Main Street is usually just like any other small-town boulevard, empty but for a few cars and lined with shops and businesses. Two streetlights at either end direct what little traffic there is. A few people walk along the sidewalk. When they pass one another, heads go down in hopes that the other person will not try to initiate conversation or perhaps in fear that a kind gesture will be ignored.
But a few summers ago, the street was transformed. My small town rallied around a group of talented artists who came to paint murals all over our city. The Walldogs are a group of traveling artists whom cities contract to paint murals—usually of old advertisements, but also of nostalgic town memories. People joined volunteer groups, children painted on the mural near the library and patrons supported the effort at a town auction where one could purchase a replica of a mural.
On the night of the unveiling, families walked out to take a tour of the downtown art gallery. It was surreal—everyone outside after sunset, talking amiably instead of passing each other by. I didn’t want the magical bubble we were in to burst, though I doubted even the murals would let the town maintain its vivacity. So I committed the moment—almost religious in its fleeting sacredness—to memory. And though the streets are back to the quiet ones they once were, Plymouth, Wis., now boasts the largest collection of Walldogs murals ever created, and tourists from all over the country come and take self-guided tours, catching glimpses of our town’s history and character.
Those memories came back to me during a humanities course on the topic of streets I took my first semester at college. My classmates and I asked and discussed: What makes a healthy street? Why are they important at all? One lecture, led by the Rev. Jim Neilson, explored these questions by looking at the intersection of faith, art, beauty and community.
For a healthy street to exist, Father Neilson explained, it needs to have three features. It needs to be safe, it needs to be interesting, and there must be other people. Being social animals, if these three elements exist, we will flock out of doors to be part of it. One slide in his presentation showed a video of an orchestra sitting in the middle of a sidewalk with a sign posted on the conductor’s stand that read “Conduct Us.” People stood up and began waving their arms to conduct the band, which played—following the movements of the amateur. Who wouldn’t come out to watch a performance like that? A healthy street can bring a community together where relationships can happen and thrive.
If even one of the characteristics is missing, however, life on the street suffers. And if the streets within a community or between communities are broken, human connection cannot happen. Instead of taking a risk on a potentially unsafe street, people stay inside, away from others. And if people keep to themselves because of broken streets, prejudices and mistaken beliefs remain unchallenged by human encounter. When community has broken down, often the first step toward healing is reclaiming streets. From the civil rights movement to Occupy Wall Street, activists have raised up social injustice and changed hearts and minds by taking their message to the pavement.
Hearts Wide Open
When Jesus taught, it was often outside, near a road, where members of the community could all gather and listen. Zacchaeus, the short man who wanted to see Jesus, was drawn to the road because he knew the Master was there and was rewarded with meeting him face to face. The hemorrhaging woman, too, was drawn out for the same reason; and by following Jesus on the road, she was cured of her disease. He was the event that drew people outside, and what a reward those who followed received for meeting him there.

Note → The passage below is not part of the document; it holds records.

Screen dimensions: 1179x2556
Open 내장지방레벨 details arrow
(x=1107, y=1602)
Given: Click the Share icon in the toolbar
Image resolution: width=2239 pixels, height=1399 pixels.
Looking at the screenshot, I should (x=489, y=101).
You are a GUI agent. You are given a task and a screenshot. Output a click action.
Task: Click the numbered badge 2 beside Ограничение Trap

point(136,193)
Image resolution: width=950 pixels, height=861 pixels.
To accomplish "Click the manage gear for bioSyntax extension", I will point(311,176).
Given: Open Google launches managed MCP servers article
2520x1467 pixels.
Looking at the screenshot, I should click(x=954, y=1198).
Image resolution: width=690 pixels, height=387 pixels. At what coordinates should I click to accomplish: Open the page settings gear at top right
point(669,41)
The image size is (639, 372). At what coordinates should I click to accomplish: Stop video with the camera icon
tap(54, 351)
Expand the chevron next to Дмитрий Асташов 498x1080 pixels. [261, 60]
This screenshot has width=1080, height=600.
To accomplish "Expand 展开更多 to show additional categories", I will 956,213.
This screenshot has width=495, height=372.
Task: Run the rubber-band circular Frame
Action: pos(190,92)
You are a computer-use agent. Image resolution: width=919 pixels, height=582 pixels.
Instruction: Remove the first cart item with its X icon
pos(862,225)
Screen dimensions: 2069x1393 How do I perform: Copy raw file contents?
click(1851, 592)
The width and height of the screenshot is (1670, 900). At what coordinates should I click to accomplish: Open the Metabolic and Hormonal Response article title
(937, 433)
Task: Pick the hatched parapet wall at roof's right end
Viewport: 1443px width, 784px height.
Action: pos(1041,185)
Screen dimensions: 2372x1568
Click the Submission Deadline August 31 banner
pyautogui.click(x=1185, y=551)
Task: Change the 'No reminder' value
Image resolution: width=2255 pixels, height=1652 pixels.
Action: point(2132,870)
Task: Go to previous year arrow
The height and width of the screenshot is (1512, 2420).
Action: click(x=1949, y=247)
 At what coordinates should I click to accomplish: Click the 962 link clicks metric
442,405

Today, Christians everywhere follow in the footsteps of Jesus and other itinerant saints, like Francis of Assisi, taking their talents in education, medicine and craftsmanship to the streets of impoverished areas. When I volunteered on a medical mission trip with my aunt, a physician’s assistant in Port-au-Prince, Haiti, much of our time was spent riding along the busy, dusty streets in a white pick-up truck. The streets were alive with the activities of the poor: bathing, begging and hurting. But there were also moments of joy on those streets. One man ran to our truck to speak with my aunt and her friend because he recognized them from years before. He was overjoyed to see them. There, I could see how when people are touched by a kind word or a small act of service, the connection between the served and the server remains strong for years.
The streets represent the heart and soul of a community: a strong, safe, cared-for road reflects the feelings and relationships of the people within the city. The challenge for us Christians today is to move to the streets. It is our moral obligation to take ourselves entirely—our joys and sorrows, accomplishments and failures, and most importantly our senses of empathy and justice—out to the community.
Like the streets, our common humanity connects each of us to the other. When we meet people, no matter what their faith or creed, it is important for each of us to maintain the road of connection and relationship. Like the attractive roads that bestow a sense of safety, a well-maintained relationship makes people feel safe to open up about their inner struggles, insecurities and needs. If we are able to create a world where all these roads of human connection are comfortably paved and wide open, the work of Jesus Christ can flourish everywhere.
It is not an easy task that God gives us. The potholes of prejudice can make the road bumpy. Litter of grudges and misunderstandings makes the way ugly and difficult. Bridges of peace and understanding have broken down. Some of our sisters and brothers live far away, separated from us by oceans or jungles of poverty, race or creed. To rebuild the roads will take the help of the Holy Spirit. It will take prayer and practice together. But it is not impossible.
Let’s fix the potholes. Let’s rebuild the bridges. Let’s make connections all over the world. And let us walk along the road together.